PropTech Expo: March 2024
From virtual tours to digital twins
Article by The Minister of Truth
Flying across the Thames in the Greenwich cable car gives you a splendid bird’s eye view of the O2, the Canary Wharf district, and the £8.5bn Greenwich Peninsula property development masterminded by Hong Kong developer Knight Dragon. Everywhere you look new residential tower blocks and offices are thrusting up towards the sky.
Knight Dragon says the Peninsula – once a heavily polluted and derelict gas works - will eventually feature 17,500 new homes housing 45,000 residents over 60 hectares. That’s a lot of construction and a lot of properties to market and manage.
So it seemed appropriate to attend the PropTech 2024 expo at the ExCel Centre nearby which showcased all the latest technologies available to support letting and estate agents, developers, building managers, lenders – anyone in the ‘living’ or housing sector in fact.
As you might expect, Generative Artificial Intelligence (GenAI) loomed large, particularly when it came to generating interactive 3D videos of desirable new-build apartments. Now property developers can market their apartments using the latest high-res graphics generated in a flash by clever software.
Would-be renters or buyers can take a virtual tour and check out the views at that precise location, and see what the property would look like with a number of different lay-outs and colour-schemes.
Developers can more easily play around with apartment configurations to maximise the space, light and ambience, thereby making their properties more attractive and marketable, although you would hope a good architect would be able to do this, too, using the latest CAD (Computer Aided Design) software.

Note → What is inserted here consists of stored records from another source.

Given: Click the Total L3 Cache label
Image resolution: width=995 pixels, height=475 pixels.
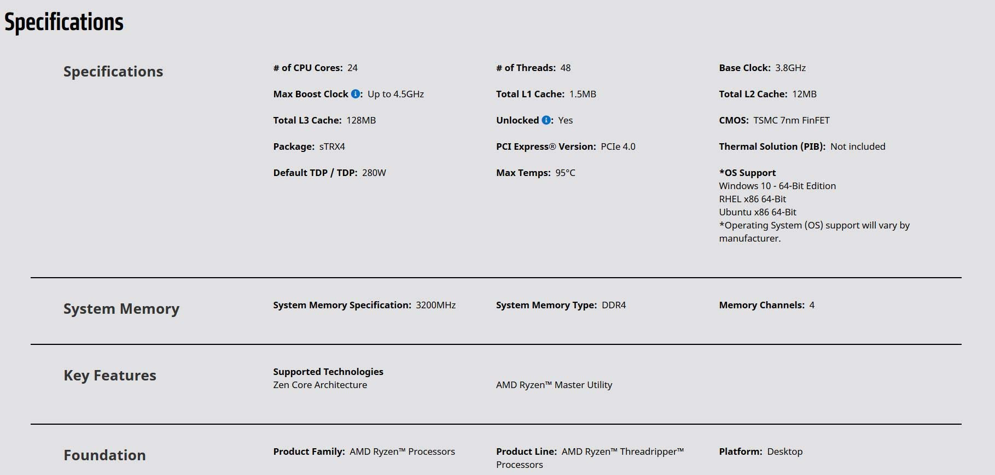Looking at the screenshot, I should coord(307,120).
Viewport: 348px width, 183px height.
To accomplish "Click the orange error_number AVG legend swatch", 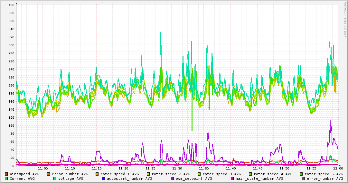I will (49, 174).
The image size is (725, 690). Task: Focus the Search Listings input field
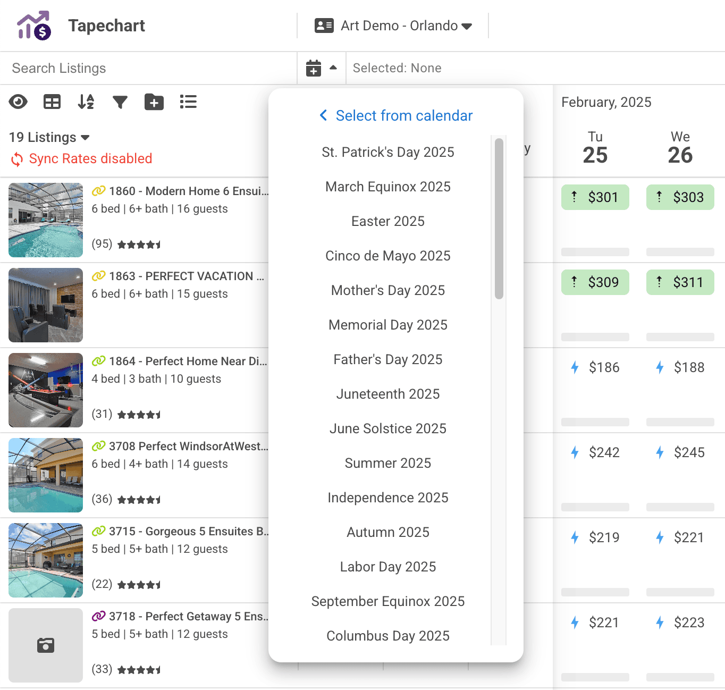tap(149, 68)
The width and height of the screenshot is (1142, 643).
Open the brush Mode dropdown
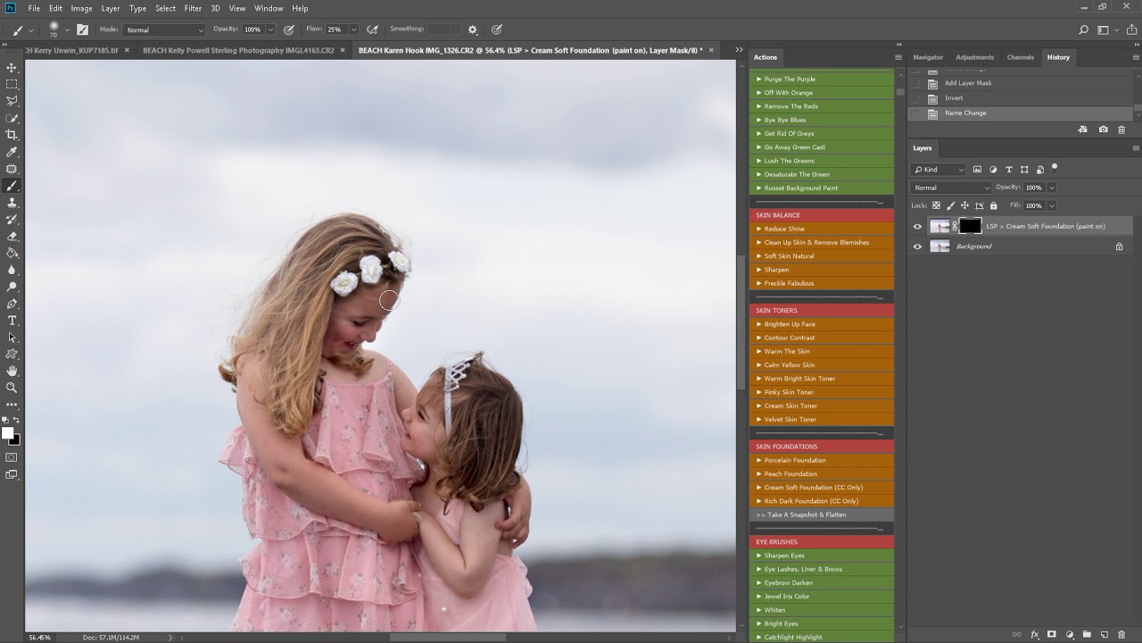[164, 29]
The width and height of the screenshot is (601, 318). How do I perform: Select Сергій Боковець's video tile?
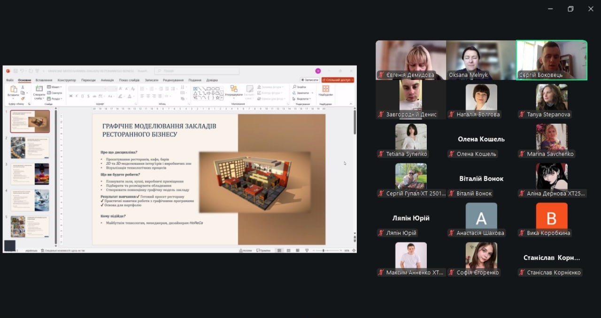point(552,60)
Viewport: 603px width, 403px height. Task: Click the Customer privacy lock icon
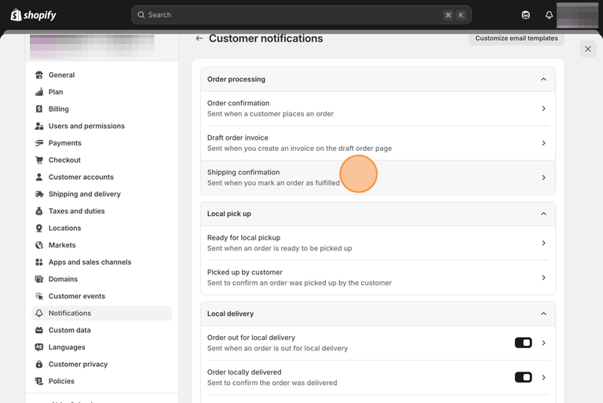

Agents are also being enticed with a whole new generation of digital portals promising to raise customer service and lead generation to the next level, using video, instant messaging, and business intelligence tools, all accessible via one platform. And landlords are being offered ways to automate and manage tenancy agreements, contracts and payments. Paper documents should be a thing of the past in this digital age.
AI can crunch masses of data to provide accurate and fast real-estate valuations, even perhaps predicting the likely trajectory of property prices given current economic conditions, making the planning, financing and cashflow projections of building projects easier.
Searching for a new property can be a lengthy and frustrating business, so anything that can oil the wheels has to be welcome. Finding suitable times to view is one such friction point given the time constraints on clients, estate and letting agents.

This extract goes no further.